Bank financing is available but significantly restricted. Most banks in Singapore will not extend loans beyond the remaining lease period, and for properties with less than 60 years remaining, standard Loan-to-Value ratios are reduced and loan tenures capped. With approximately 43 years remaining, you should expect: (1) most banks offering maximum loan tenures of 25–30 years, (2) LTV ratios of 55–65% versus the standard 75%, and (3) some lenders declining entirely based on internal credit policies. In practice, many buyers at International Plaza fund the majority of the purchase price in cash and use a small loan if at all. Consult a mortgage broker before making any offer — the actual financing terms will depend on your income profile, age, and the lender’s current appetite for sub-60-year leasehold CBD properties.

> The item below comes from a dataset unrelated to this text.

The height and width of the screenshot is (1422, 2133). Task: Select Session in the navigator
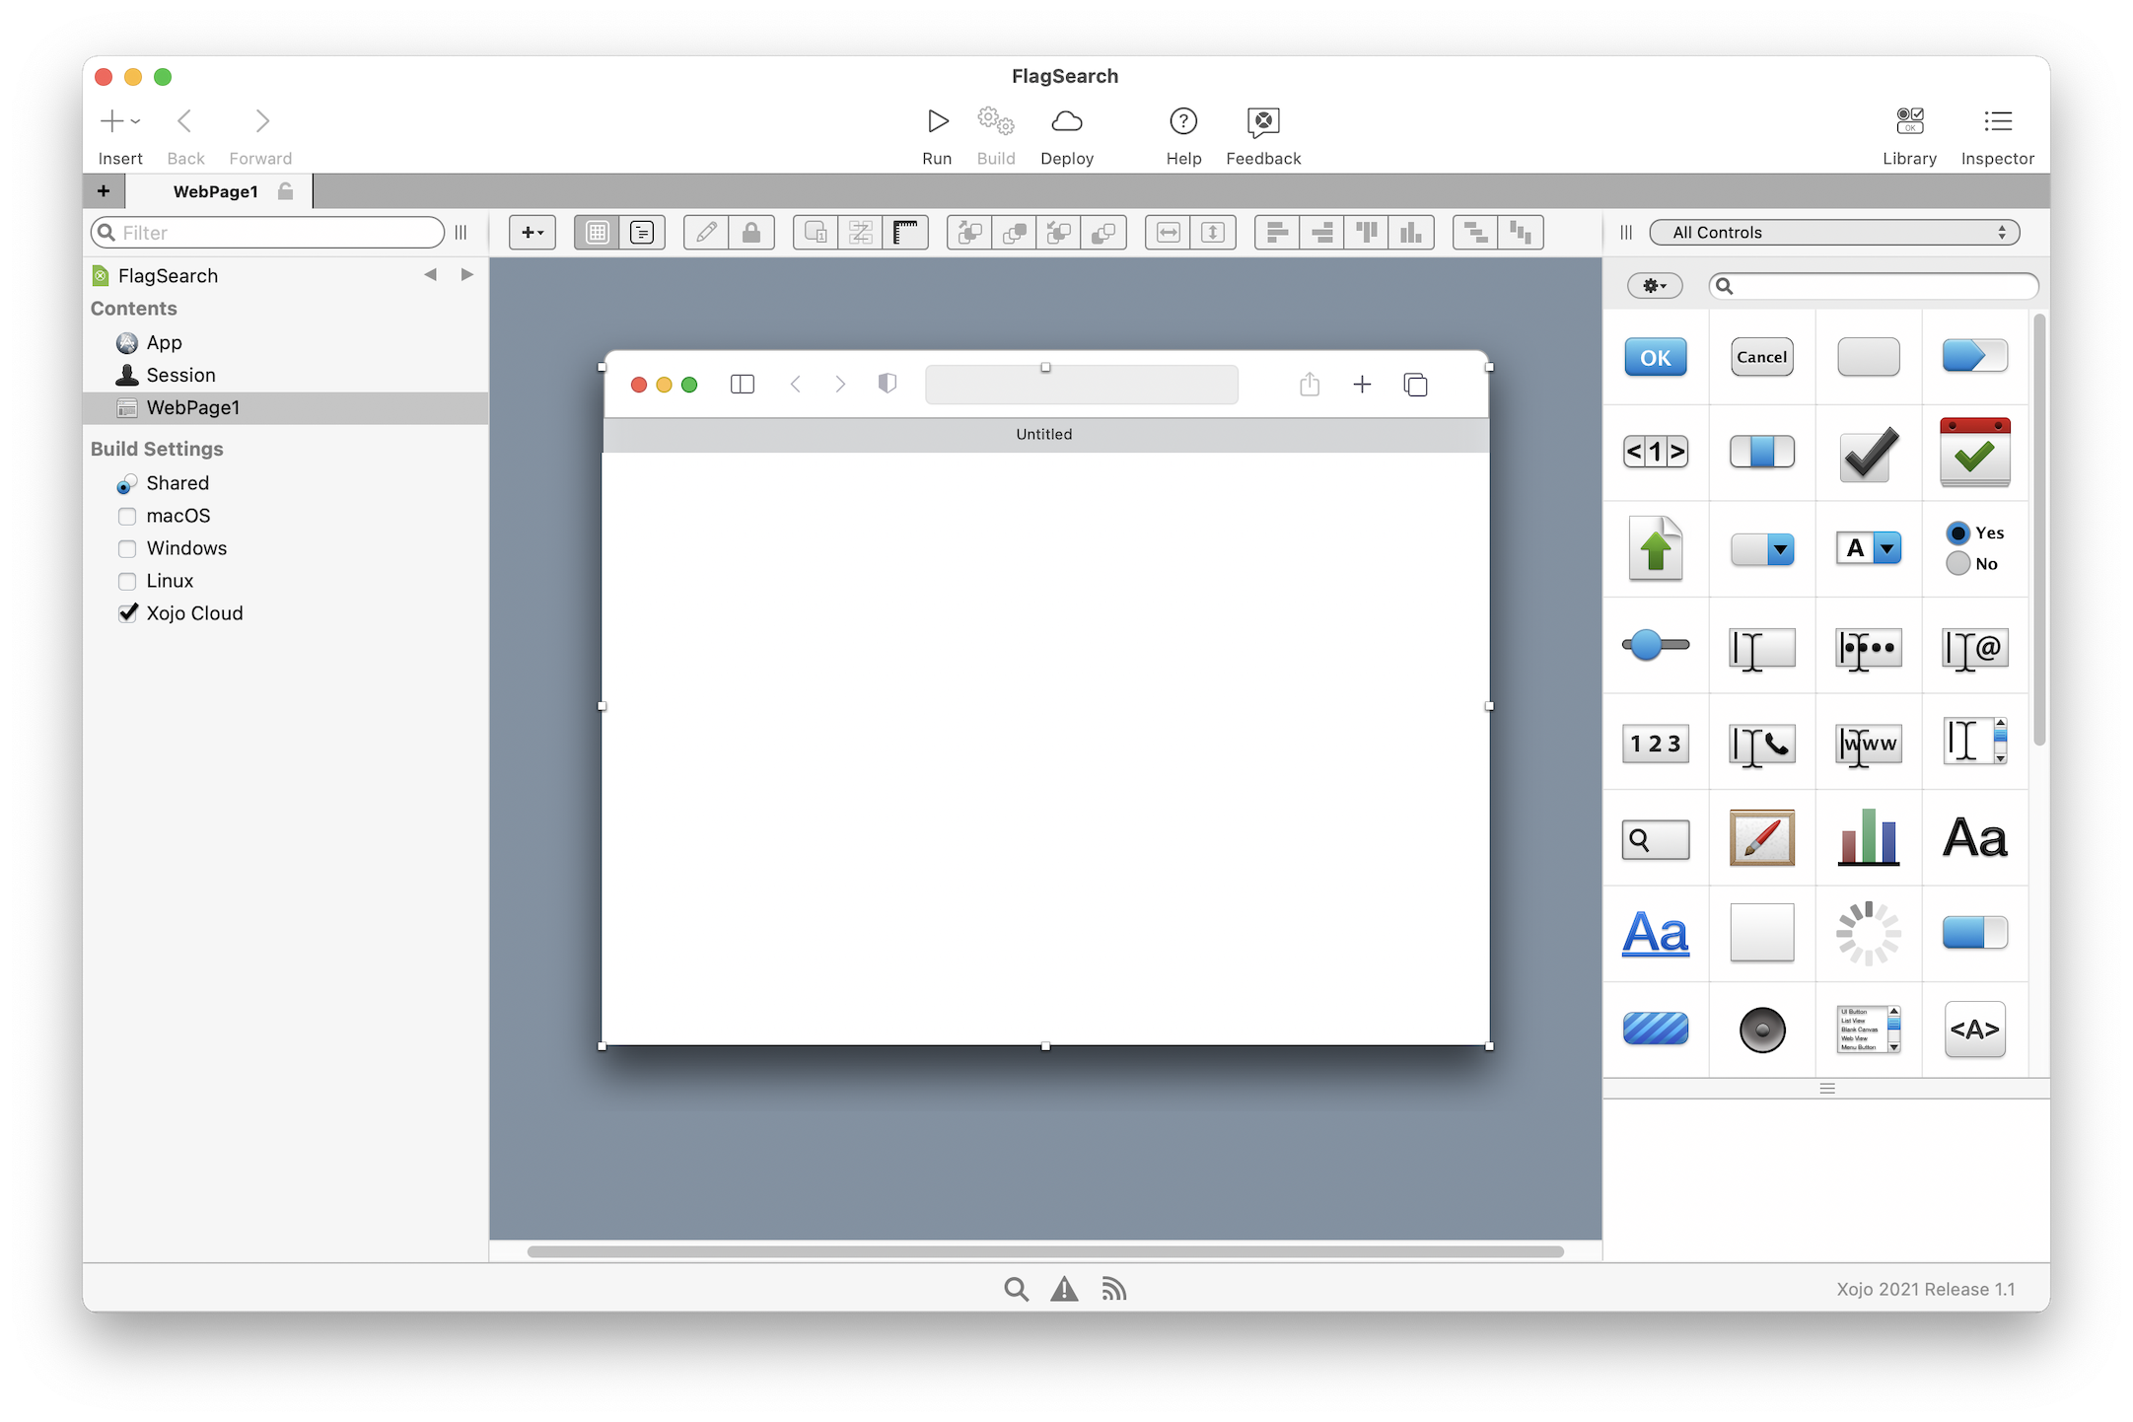180,375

What is the en-bloc potential for International Plaza?
International Plaza is one of Singapore’s most structurally significant en-bloc candidates. In 2018, approximately 70% of owners (across both residential and commercial strata titles) backed a collective sale at a target price of S$2.6 billion — falling 10 percentage points short of the 80% statutory requirement. The en-bloc thesis rests on the extraordinary underlying land value: a full CBD block on Anson Road with 1.44 million sqft of mixed-use GFA is one of the largest single-site redevelopment opportunities in Singapore. As the lease shortens further, more owners face a financial calculus where collective sale proceeds exceed the declining resale value of their individual strata title. En-bloc probability is not guaranteed, but the structural incentive is real and intensifies with time. Buyers who include en-bloc optionality in their investment thesis are not being speculative — they are identifying a documented precedent.
What is the rental yield at International Plaza?

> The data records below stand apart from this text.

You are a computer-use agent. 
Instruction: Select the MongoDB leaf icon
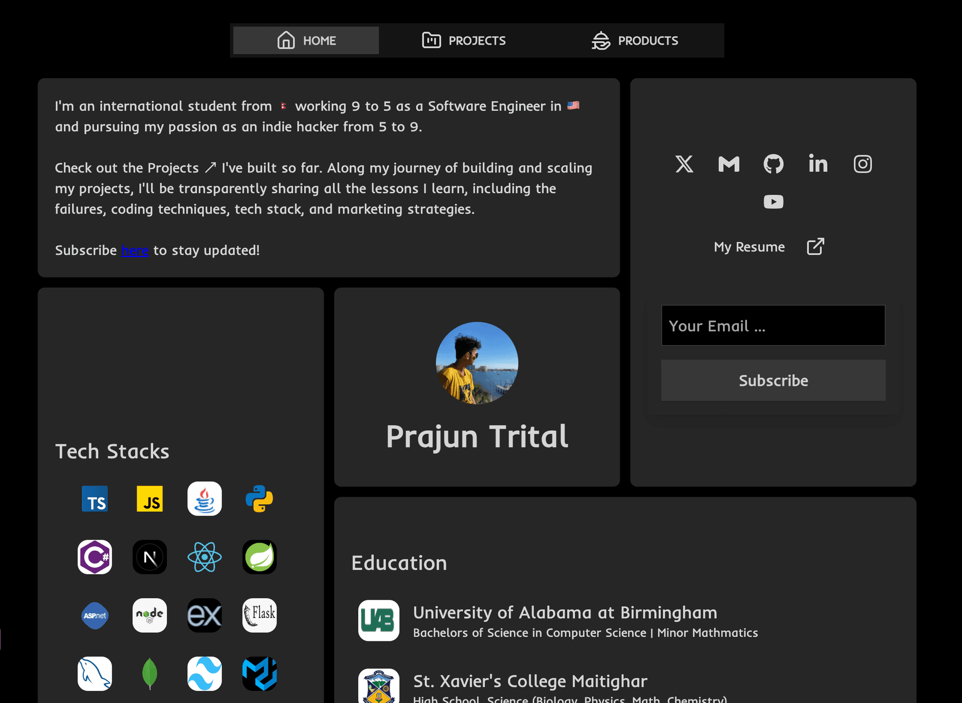tap(149, 674)
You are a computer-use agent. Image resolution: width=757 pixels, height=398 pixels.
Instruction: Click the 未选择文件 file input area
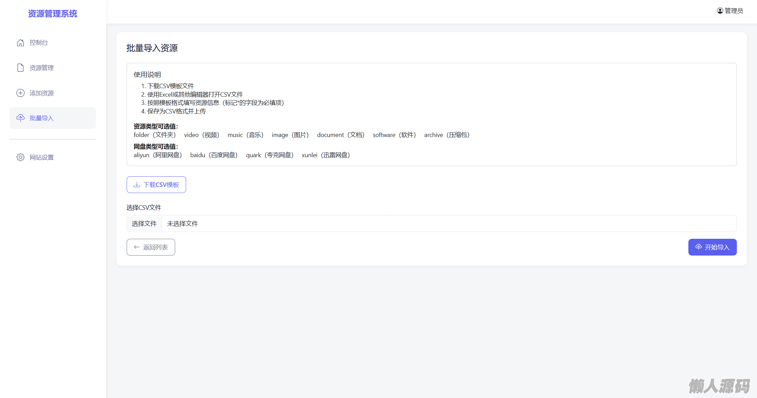click(x=182, y=223)
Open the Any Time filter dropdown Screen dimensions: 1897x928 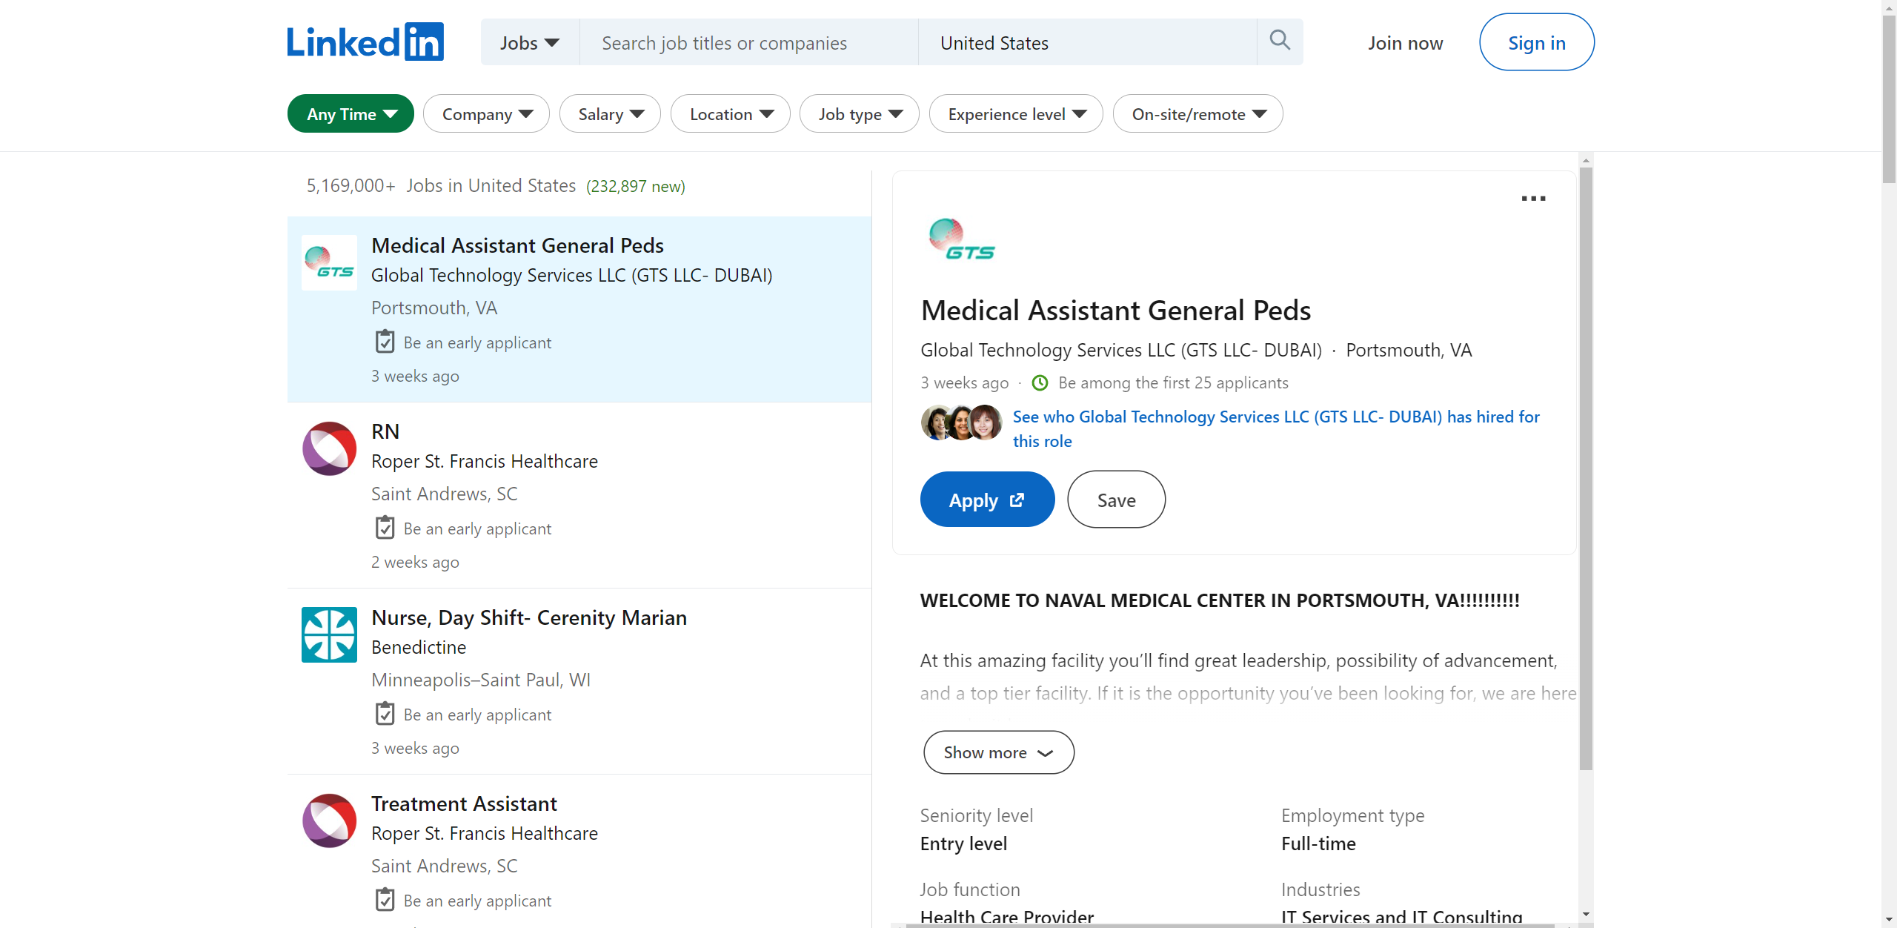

Based on 325 rental transactions in our database averaging $4,369 per month, and resale transactions averaging $1,479,576, the implied gross yield is approximately 3.5–4.0% for a cash buyer purchasing at current market prices. This is meaningfully higher than most freehold or long-lease alternatives in Tanjong Pagar, which typically yield 2.5–3.0% at current PSF levels. The yield premium directly reflects the lease risk premium: the market demands higher income returns to compensate for the shorter hold horizon and restricted exit liquidity. For an investor who fully understands the lease constraints and is funding in cash, this yield premium represents genuine investment value.

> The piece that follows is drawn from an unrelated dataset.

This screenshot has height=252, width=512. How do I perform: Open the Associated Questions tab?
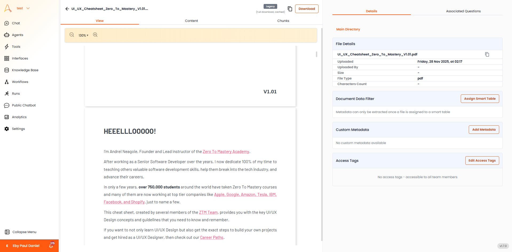(x=463, y=11)
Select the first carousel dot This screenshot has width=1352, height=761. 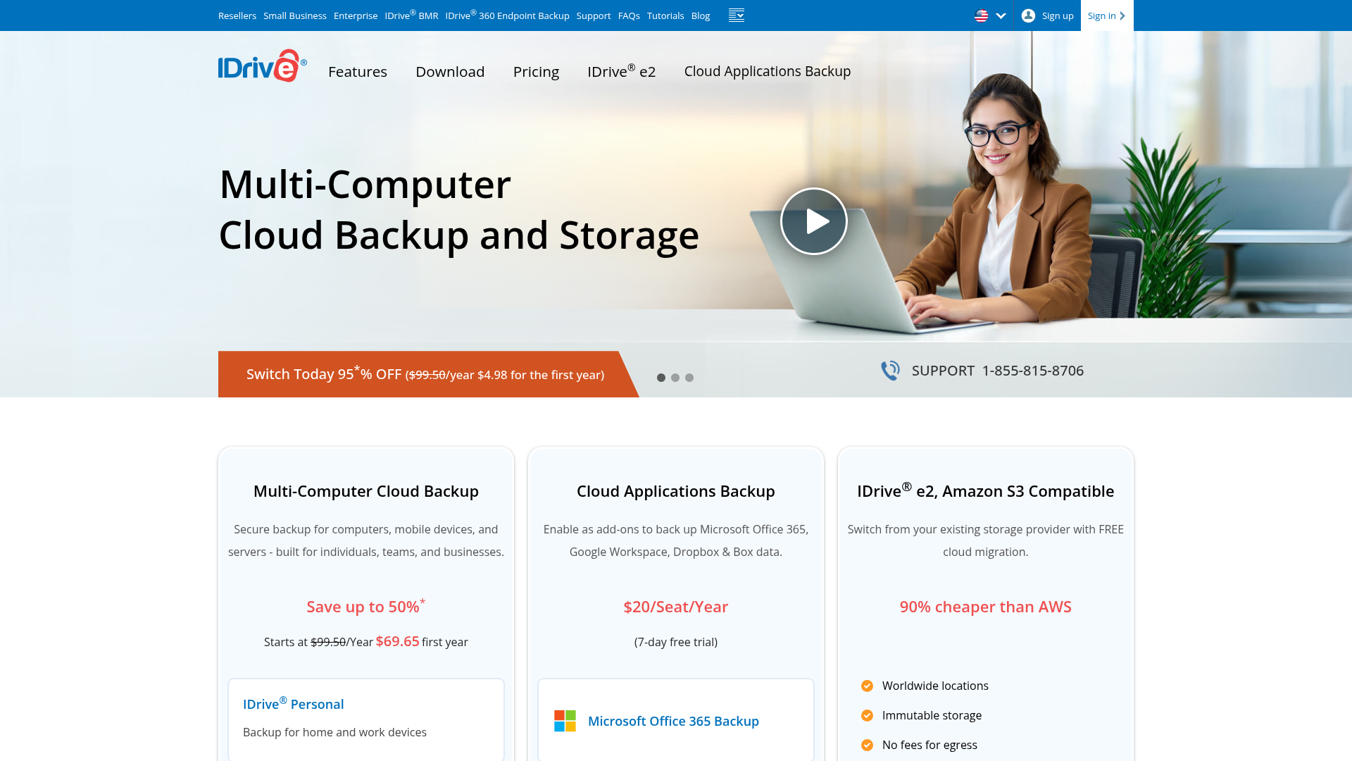[661, 378]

What types of tenants typically rent at International Plaza?
The tenant profile is predominantly corporate: expatriate executives on company leases working in the Marina Bay Financial Centre, Guoco Tower, or surrounding CBD offices; finance and legal professionals who value the direct MRT connection to Raffles Place and the walkable access to Tanjong Pagar restaurants; and short-term rental tenants attracted by the building’s proximity to all CBD amenities. The 325 rental transactions against only 33 resale transactions in our database confirm that this is a high-velocity rental market. Corporate tenants typically pay above individual-tenant rents, and company-lease arrangements often include shorter renewal cycles at higher per-month rates.
Is International Plaza a good buy for an owner-occupier?
It depends entirely on your financial profile and lifestyle priorities. For a cash-rich individual who works in the CBD, values the Tanjong Pagar lifestyle, and is comfortable with the lease horizon, International Plaza can be a deeply satisfying address — the MRT connection, views, and precinct are genuinely exceptional. However, for the vast majority of buyers who depend on CPF or bank financing for a significant portion of their purchase, the financing restrictions make this property effectively off-limits as an owner-occupier purchase at current lease levels. Even for cash buyers who can afford the acquisition, the finite lease means this should be treated as a medium-term hold rather than a permanent family home. Owner-occupiers who want Tanjong Pagar long-term should consider Altez (99yr) or One Bernam (freehold) instead.